Please feel free to use the template below. Make sure you tailor the sections in bold/italics and include the hyperlinks to further reading for maximum impact. You can find your local MP’s email address here.
MP Letter Template:
Dear [MP’s name],
My name is [name], and I [explain your current/former role in education and where you work(ed). E.g “I am a Maths Teacher at [name of school]”]. Ahead of the Autumn Statement, I am writing to ask for your help in making the case for the extension of small-group tutoring funding for schools and colleges.
Since the pandemic, schools and colleges have received funding to deliver tutoring to support children’s academic recovery via the National Tutoring Programme or the 16-19 Tuition Fund. Tutoring has been demonstrated to be a high-impact, cost-effective intervention, which an evaluation from the Education Endowment Foundation (EEF) has shown has an average impact of four months’ additional progress over the course of a year.
Prior to the pandemic, families on low incomes were systematically priced out of tutoring support if their child fell behind. The Sutton Trust has shown that since this funding for tutoring has been introduced, the gap in access to tutoring between rich and poor families in England has all but disappeared. Tutoring is not only highly impactful but also hugely popular with both parents and pupils. Recent polling undertaken by Public First found that:
- 77% of parents supported an expansion of tutoring provision.
- 73% of parents supported state-funded tutoring for all pupils from disadvantaged backgrounds.
[Insert personal reflections about the impact of tutoring/the attainment gap and/or other relevant reflections here.

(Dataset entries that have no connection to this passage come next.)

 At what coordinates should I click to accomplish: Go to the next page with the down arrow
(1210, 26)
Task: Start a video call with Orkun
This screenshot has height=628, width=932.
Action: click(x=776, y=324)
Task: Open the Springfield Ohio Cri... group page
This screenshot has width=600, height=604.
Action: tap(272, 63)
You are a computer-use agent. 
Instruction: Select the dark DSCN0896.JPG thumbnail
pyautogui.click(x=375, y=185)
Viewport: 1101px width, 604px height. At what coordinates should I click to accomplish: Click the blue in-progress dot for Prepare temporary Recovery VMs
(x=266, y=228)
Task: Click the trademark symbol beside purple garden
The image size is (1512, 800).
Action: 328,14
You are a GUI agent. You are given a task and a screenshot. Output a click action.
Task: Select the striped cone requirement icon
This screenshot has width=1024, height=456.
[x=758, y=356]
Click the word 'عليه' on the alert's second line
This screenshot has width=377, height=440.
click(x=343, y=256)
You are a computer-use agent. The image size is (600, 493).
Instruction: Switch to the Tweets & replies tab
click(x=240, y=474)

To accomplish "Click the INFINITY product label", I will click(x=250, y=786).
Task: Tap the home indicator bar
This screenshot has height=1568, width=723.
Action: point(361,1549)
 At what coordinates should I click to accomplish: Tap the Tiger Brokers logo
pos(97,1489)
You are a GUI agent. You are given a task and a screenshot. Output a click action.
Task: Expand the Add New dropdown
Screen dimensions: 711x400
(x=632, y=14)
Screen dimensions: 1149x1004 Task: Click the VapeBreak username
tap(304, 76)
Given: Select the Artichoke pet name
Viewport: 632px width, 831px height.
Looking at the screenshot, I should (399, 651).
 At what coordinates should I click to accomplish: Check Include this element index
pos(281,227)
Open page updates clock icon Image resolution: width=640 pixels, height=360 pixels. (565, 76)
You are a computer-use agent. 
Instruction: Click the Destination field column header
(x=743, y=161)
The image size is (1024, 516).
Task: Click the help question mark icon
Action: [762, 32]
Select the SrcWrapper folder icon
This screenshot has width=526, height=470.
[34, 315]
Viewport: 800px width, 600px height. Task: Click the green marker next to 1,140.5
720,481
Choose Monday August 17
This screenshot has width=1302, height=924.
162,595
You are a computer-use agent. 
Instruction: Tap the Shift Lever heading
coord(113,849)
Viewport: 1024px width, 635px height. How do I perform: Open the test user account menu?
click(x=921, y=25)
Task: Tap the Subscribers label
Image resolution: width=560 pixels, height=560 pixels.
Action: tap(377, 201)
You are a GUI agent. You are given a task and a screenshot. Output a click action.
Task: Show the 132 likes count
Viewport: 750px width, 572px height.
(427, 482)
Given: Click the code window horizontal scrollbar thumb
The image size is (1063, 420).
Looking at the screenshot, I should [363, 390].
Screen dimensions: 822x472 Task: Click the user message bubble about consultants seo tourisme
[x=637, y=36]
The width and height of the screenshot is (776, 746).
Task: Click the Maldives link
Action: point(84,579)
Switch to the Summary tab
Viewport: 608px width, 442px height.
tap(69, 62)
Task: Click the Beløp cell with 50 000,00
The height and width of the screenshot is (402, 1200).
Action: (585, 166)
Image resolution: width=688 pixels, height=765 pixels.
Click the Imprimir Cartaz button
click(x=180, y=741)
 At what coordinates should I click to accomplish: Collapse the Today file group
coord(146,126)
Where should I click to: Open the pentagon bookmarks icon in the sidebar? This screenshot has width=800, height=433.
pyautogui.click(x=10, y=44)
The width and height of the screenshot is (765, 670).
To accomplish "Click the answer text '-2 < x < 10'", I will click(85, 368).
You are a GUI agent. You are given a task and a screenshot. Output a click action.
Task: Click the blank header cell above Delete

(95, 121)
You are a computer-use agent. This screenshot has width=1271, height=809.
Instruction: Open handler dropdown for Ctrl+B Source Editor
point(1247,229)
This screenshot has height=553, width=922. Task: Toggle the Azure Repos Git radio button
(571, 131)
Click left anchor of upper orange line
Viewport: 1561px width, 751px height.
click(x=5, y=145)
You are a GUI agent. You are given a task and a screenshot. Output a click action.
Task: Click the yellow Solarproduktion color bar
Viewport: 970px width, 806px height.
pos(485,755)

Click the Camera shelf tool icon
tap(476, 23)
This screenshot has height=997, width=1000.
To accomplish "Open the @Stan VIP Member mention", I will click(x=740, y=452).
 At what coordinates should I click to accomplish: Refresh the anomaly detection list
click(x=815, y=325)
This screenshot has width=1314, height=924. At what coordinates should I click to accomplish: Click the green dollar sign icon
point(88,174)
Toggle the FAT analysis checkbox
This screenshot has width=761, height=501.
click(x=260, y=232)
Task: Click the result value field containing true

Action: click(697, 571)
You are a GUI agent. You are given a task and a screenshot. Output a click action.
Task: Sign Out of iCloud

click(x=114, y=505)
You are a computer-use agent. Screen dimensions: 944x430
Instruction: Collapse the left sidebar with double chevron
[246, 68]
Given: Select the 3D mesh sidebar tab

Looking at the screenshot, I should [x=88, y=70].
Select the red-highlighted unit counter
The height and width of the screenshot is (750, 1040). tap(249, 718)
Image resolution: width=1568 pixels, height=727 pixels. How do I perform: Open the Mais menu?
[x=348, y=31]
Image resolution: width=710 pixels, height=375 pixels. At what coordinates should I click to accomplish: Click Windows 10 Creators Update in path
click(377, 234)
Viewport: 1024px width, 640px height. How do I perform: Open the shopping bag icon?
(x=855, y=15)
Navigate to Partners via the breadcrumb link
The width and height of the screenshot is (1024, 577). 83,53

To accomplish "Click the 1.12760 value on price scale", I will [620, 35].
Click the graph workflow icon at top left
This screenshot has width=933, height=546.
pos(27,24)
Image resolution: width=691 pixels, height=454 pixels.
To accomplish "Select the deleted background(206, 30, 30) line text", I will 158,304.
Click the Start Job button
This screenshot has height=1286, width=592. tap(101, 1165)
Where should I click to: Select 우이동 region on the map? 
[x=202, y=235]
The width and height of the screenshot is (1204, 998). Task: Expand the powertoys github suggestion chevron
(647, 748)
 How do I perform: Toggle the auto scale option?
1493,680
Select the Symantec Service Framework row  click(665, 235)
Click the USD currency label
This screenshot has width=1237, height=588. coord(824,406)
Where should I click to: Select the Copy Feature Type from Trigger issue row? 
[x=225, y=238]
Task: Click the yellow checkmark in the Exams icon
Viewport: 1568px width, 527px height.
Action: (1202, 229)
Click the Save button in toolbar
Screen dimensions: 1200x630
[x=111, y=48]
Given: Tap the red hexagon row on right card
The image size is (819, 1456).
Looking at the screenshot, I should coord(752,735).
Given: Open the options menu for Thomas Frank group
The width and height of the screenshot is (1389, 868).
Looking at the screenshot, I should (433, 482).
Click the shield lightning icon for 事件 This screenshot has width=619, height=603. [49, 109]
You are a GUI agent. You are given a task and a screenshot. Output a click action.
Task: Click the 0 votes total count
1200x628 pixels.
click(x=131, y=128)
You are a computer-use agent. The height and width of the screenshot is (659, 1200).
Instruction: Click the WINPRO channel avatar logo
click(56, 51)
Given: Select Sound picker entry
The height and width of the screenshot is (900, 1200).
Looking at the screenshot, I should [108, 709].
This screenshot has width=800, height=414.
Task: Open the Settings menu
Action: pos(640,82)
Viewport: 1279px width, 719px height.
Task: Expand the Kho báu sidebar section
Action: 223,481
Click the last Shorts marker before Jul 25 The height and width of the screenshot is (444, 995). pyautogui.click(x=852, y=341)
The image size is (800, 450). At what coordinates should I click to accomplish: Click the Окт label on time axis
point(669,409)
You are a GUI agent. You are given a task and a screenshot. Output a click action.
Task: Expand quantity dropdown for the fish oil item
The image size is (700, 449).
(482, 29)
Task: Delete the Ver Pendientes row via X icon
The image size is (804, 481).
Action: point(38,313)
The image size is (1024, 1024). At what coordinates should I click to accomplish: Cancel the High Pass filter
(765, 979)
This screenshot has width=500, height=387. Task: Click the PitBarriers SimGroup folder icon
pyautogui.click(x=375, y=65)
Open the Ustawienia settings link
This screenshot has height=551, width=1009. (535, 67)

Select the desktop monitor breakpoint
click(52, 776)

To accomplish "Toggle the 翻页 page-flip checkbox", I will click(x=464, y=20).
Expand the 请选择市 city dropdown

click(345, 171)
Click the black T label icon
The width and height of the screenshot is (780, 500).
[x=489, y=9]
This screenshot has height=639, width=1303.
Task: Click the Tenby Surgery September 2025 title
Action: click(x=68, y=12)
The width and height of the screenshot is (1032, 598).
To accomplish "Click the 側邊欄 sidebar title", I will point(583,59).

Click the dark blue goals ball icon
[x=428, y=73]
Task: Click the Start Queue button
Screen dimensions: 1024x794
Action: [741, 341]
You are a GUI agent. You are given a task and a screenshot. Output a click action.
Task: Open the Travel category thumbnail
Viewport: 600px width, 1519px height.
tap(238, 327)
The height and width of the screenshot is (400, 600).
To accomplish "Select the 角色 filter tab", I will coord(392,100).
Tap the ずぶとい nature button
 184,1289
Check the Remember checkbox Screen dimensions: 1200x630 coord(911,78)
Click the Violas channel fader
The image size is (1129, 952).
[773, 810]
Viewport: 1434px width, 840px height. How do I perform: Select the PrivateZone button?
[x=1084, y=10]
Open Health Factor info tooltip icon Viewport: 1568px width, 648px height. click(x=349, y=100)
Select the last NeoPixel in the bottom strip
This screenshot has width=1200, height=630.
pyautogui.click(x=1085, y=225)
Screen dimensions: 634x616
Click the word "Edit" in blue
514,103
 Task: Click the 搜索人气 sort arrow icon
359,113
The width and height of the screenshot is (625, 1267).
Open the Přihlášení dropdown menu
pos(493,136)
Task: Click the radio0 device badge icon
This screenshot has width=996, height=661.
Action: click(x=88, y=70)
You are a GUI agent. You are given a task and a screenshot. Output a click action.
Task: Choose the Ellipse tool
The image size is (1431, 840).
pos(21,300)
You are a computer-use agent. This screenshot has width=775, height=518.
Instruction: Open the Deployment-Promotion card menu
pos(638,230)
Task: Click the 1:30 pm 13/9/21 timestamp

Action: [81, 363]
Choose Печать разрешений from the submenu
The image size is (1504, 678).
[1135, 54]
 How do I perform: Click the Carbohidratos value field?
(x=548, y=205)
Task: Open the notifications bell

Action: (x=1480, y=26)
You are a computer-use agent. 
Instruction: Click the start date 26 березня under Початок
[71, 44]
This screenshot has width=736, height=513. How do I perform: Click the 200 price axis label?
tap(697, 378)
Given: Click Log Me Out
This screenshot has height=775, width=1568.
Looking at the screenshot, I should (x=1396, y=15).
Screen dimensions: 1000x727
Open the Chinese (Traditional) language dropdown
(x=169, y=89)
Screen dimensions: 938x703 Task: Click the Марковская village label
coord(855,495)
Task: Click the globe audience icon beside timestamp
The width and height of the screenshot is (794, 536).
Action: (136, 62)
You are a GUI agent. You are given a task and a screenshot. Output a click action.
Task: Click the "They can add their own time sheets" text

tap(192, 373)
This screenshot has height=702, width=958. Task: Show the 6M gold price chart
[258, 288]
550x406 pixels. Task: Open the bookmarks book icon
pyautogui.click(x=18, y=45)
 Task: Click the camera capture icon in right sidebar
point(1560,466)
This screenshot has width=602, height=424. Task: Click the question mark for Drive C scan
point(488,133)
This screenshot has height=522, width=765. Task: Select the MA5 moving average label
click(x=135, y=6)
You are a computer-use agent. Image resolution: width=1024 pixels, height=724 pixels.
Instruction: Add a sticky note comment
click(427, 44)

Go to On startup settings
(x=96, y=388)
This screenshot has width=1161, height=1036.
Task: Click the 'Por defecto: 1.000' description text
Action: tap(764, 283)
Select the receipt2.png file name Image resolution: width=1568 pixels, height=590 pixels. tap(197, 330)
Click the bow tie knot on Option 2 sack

E.g. “I have seen for myself the transformative impact tutoring can have through my role as/at [role and/or school/college/sixth form]”.
Despite this, funding for both the National Tutoring Programme and 16-19 Tuition Fund is currently due to finish in August 2024. We know that the impact of Covid-19 has cast a long shadow over young people, and this is still being felt. Removing funding at this stage risks losing the valuable infrastructure that has been built to provide tutoring to young people to help them succeed. Moreover, we know it is the most disadvantaged young people who will lose out if this support is withdrawn.
Whilst funding for tutoring was designed to help with the immediate effects of the pandemic, the potential of state-funded tutoring in schools and colleges goes much further than education recovery. A nationwide offer of access to tutoring for children and young people from disadvantaged backgrounds has always had the potential to play a fundamental part in the strategy to tackle the country’s longstanding attainment gap. Tutoring is one of the most transformative tools within education, with the potential to close the disadvantage gap and break down barriers to opportunity that stop our young people from succeeding.
With your help, a more equitable educational landscape where tutoring is accessible to all could be a positive legacy to come out of the pandemic. Please do let me know if you will be able to help make the case for this within Parliament.
[Your address and postcode. PLEASE NOTE: It is important to add this as many MPs will not respond to a letter without confirmation that you are their constituent].